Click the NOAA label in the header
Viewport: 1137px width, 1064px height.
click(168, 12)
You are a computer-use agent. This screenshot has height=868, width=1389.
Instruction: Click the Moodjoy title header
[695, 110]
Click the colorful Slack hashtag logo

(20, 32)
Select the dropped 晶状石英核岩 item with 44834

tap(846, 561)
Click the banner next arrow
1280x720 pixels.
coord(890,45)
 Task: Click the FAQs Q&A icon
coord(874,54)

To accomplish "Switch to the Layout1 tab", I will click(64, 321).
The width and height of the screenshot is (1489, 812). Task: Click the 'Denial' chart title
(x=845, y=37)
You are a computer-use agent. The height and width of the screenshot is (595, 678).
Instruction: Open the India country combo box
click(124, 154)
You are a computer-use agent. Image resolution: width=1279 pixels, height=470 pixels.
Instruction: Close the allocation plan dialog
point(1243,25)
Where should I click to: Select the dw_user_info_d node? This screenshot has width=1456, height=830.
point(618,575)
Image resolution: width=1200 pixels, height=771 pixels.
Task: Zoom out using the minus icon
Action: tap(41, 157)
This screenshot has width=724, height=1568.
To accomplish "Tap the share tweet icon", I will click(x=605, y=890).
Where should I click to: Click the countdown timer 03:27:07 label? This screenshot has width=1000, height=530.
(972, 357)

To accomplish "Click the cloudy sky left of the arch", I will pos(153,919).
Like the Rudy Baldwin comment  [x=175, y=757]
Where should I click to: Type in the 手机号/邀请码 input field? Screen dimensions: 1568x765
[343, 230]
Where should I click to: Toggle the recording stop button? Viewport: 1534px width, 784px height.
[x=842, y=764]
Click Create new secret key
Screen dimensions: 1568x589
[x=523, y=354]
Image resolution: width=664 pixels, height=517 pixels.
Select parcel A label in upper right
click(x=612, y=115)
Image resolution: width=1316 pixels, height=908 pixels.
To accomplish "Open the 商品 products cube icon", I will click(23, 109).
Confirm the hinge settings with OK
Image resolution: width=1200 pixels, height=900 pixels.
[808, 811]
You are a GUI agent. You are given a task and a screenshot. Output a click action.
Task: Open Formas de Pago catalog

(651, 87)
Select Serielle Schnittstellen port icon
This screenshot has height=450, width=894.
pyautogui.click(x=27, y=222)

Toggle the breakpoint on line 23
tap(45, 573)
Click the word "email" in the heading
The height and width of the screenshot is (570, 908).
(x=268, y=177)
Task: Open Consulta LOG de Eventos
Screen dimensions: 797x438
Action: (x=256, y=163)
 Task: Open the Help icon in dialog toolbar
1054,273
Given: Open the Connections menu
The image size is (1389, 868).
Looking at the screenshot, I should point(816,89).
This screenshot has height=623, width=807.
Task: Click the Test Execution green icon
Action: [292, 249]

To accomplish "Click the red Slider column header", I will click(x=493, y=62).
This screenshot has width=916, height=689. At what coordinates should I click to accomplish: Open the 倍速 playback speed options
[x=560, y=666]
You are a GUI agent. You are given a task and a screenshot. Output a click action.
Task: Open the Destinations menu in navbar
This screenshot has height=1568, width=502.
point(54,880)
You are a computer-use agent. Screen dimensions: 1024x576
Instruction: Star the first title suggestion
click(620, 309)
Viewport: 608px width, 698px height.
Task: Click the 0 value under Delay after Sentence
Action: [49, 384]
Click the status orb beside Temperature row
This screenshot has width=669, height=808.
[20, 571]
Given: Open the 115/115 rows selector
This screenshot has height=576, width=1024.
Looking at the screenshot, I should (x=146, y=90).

### SET PROBLEM
Can you format each line of the listing above as a JSON array of strings, one string per line, skipping the blank lines?

### WORKED ANSWER
[
  "Click the NOAA label in the header",
  "Viewport: 1137px width, 1064px height.",
  "click(168, 12)",
  "You are a computer-use agent. This screenshot has height=868, width=1389.",
  "Instruction: Click the Moodjoy title header",
  "[695, 110]",
  "Click the colorful Slack hashtag logo",
  "(20, 32)",
  "Select the dropped 晶状石英核岩 item with 44834",
  "tap(846, 561)",
  "Click the banner next arrow",
  "1280x720 pixels.",
  "coord(890,45)",
  " Task: Click the FAQs Q&A icon",
  "coord(874,54)",
  "To accomplish \"Switch to the Layout1 tab\", I will click(64, 321).",
  "The width and height of the screenshot is (1489, 812). Task: Click the 'Denial' chart title",
  "(x=845, y=37)",
  "You are a computer-use agent. The height and width of the screenshot is (595, 678).",
  "Instruction: Open the India country combo box",
  "click(124, 154)",
  "You are a computer-use agent. Image resolution: width=1279 pixels, height=470 pixels.",
  "Instruction: Close the allocation plan dialog",
  "point(1243,25)",
  "Where should I click to: Select the dw_user_info_d node? This screenshot has width=1456, height=830.",
  "point(618,575)",
  "Image resolution: width=1200 pixels, height=771 pixels.",
  "Task: Zoom out using the minus icon",
  "Action: tap(41, 157)",
  "This screenshot has width=724, height=1568.",
  "To accomplish \"Tap the share tweet icon\", I will click(x=605, y=890).",
  "Where should I click to: Click the countdown timer 03:27:07 label? This screenshot has width=1000, height=530.",
  "(972, 357)",
  "To accomplish \"Click the cloudy sky left of the arch\", I will pos(153,919).",
  "Like the Rudy Baldwin comment  [x=175, y=757]",
  "Where should I click to: Type in the 手机号/邀请码 input field? Screen dimensions: 1568x765",
  "[343, 230]",
  "Where should I click to: Toggle the recording stop button? Viewport: 1534px width, 784px height.",
  "[x=842, y=764]",
  "Click Create new secret key",
  "Screen dimensions: 1568x589",
  "[x=523, y=354]",
  "Image resolution: width=664 pixels, height=517 pixels.",
  "Select parcel A label in upper right",
  "click(x=612, y=115)",
  "Image resolution: width=1316 pixels, height=908 pixels.",
  "To accomplish \"Open the 商品 products cube icon\", I will click(23, 109).",
  "Confirm the hinge settings with OK",
  "Image resolution: width=1200 pixels, height=900 pixels.",
  "[808, 811]",
  "You are a GUI agent. You are given a task and a screenshot. Output a click action.",
  "Task: Open Formas de Pago catalog",
  "(651, 87)",
  "Select Serielle Schnittstellen port icon",
  "This screenshot has height=450, width=894.",
  "pyautogui.click(x=27, y=222)",
  "Toggle the breakpoint on line 23",
  "tap(45, 573)",
  "Click the word \"email\" in the heading",
  "The height and width of the screenshot is (570, 908).",
  "(x=268, y=177)",
  "Task: Open Consulta LOG de Eventos",
  "Screen dimensions: 797x438",
  "Action: (x=256, y=163)",
  " Task: Open the Help icon in dialog toolbar",
  "1054,273",
  "Given: Open the Connections menu",
  "The image size is (1389, 868).",
  "Looking at the screenshot, I should point(816,89).",
  "This screenshot has height=623, width=807.",
  "Task: Click the Test Execution green icon",
  "Action: [292, 249]",
  "To accomplish \"Click the red Slider column header\", I will click(x=493, y=62).",
  "This screenshot has width=916, height=689. At what coordinates should I click to accomplish: Open the 倍速 playback speed options",
  "[x=560, y=666]",
  "You are a GUI agent. You are given a task and a screenshot. Output a click action.",
  "Task: Open the Destinations menu in navbar",
  "This screenshot has height=1568, width=502.",
  "point(54,880)",
  "You are a computer-use agent. Screen dimensions: 1024x576",
  "Instruction: Star the first title suggestion",
  "click(620, 309)",
  "Viewport: 608px width, 698px height.",
  "Task: Click the 0 value under Delay after Sentence",
  "Action: [49, 384]",
  "Click the status orb beside Temperature row",
  "This screenshot has width=669, height=808.",
  "[20, 571]",
  "Given: Open the 115/115 rows selector",
  "This screenshot has height=576, width=1024.",
  "Looking at the screenshot, I should (x=146, y=90)."
]